Pero en aquellos países donde no se ha jugado tan fuerte, ni se ha «barajado y dado de nuevo», como Brasil, Chile y Uruguay, y donde los liderazgos ya están en vías de renovación (Brasil), o siempre se encuentran en litigio (como Chile o Uruguay), el empate se manifiesta de forma más cruda y permite estimar en su justa medida la índole de las confrontaciones en juego.
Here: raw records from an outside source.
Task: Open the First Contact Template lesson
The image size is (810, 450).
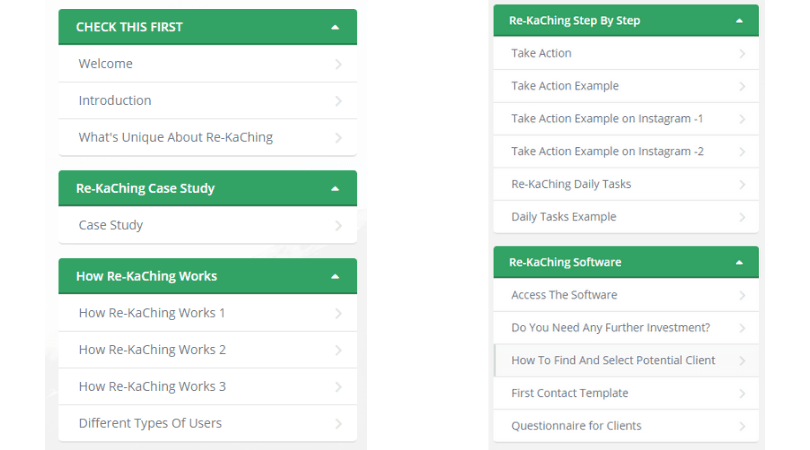Action: pyautogui.click(x=626, y=393)
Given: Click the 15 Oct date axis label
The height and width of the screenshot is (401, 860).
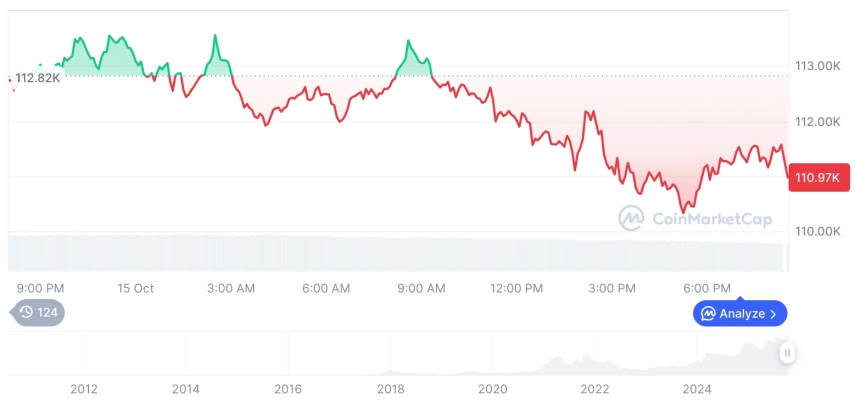Looking at the screenshot, I should point(135,288).
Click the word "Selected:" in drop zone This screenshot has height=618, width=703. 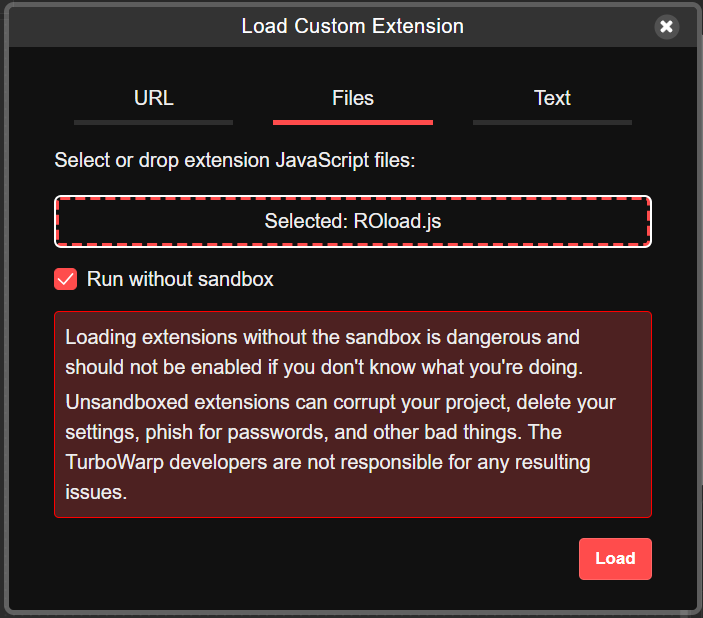pos(305,221)
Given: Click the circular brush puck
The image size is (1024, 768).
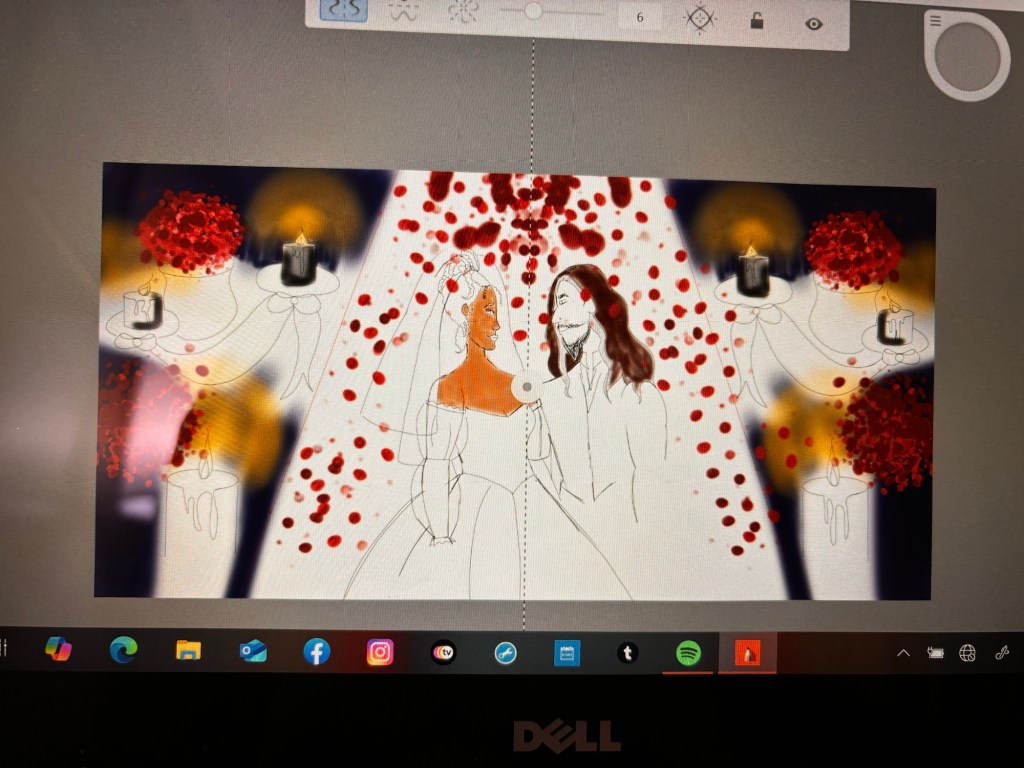Looking at the screenshot, I should tap(967, 56).
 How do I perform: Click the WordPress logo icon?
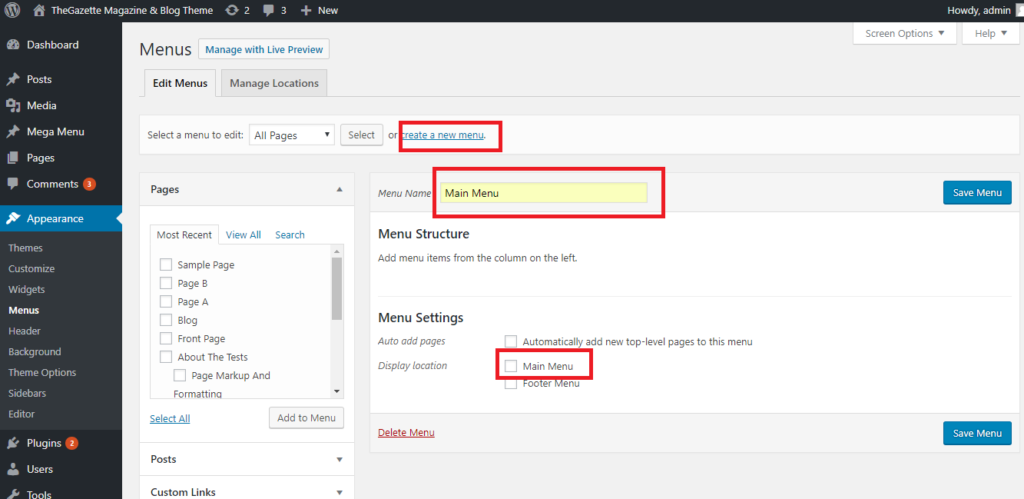(12, 10)
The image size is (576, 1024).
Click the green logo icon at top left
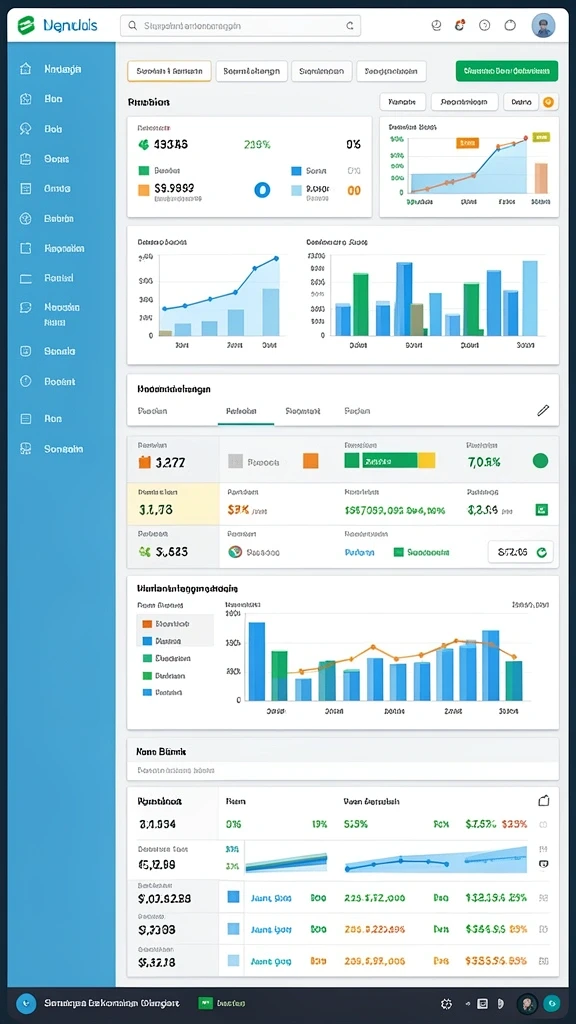click(x=25, y=25)
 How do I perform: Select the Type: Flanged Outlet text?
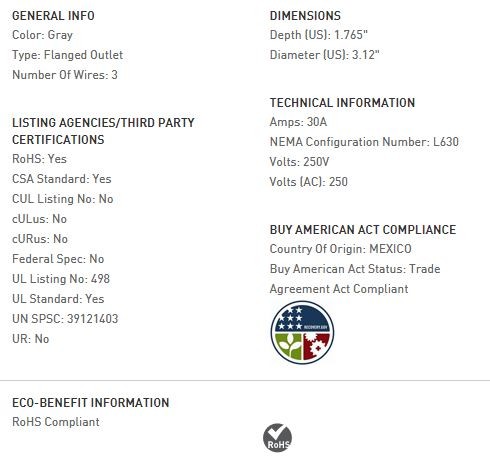68,55
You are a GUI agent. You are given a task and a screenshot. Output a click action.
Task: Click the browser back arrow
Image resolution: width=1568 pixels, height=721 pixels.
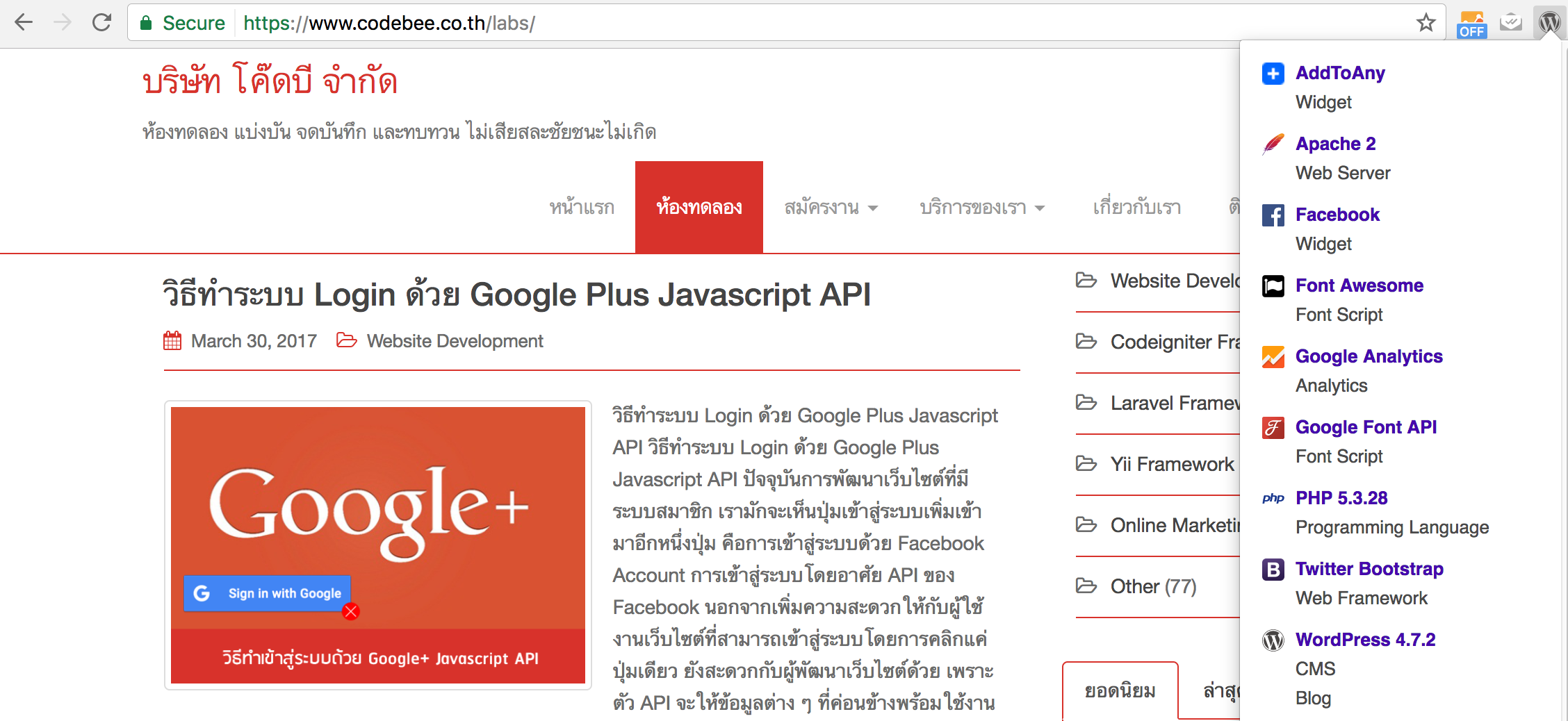24,23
Así, lejos de imaginar un futuro en el que los gobiernos de izquierda llegan para quedarse sin mayores resistencias, consolidando una suerte de hegemonía cultural o política que les permita afianzarse en el poder, lo que vemos es una lucha cultural, política y social permanente, que genera, a nivel electoral, esa suerte de escenarios de empate, como el nuestro. De la misma manera que la construcción democrática es un proceso de todos los días, los años, y las décadas, y no puede pensarse que la democracia «llegó para quedarse» y ya está (como muestra el caso hondureño), la construcción de un proyecto progresista en la región y en Uruguay es un proceso de todos los días, los años y las décadas.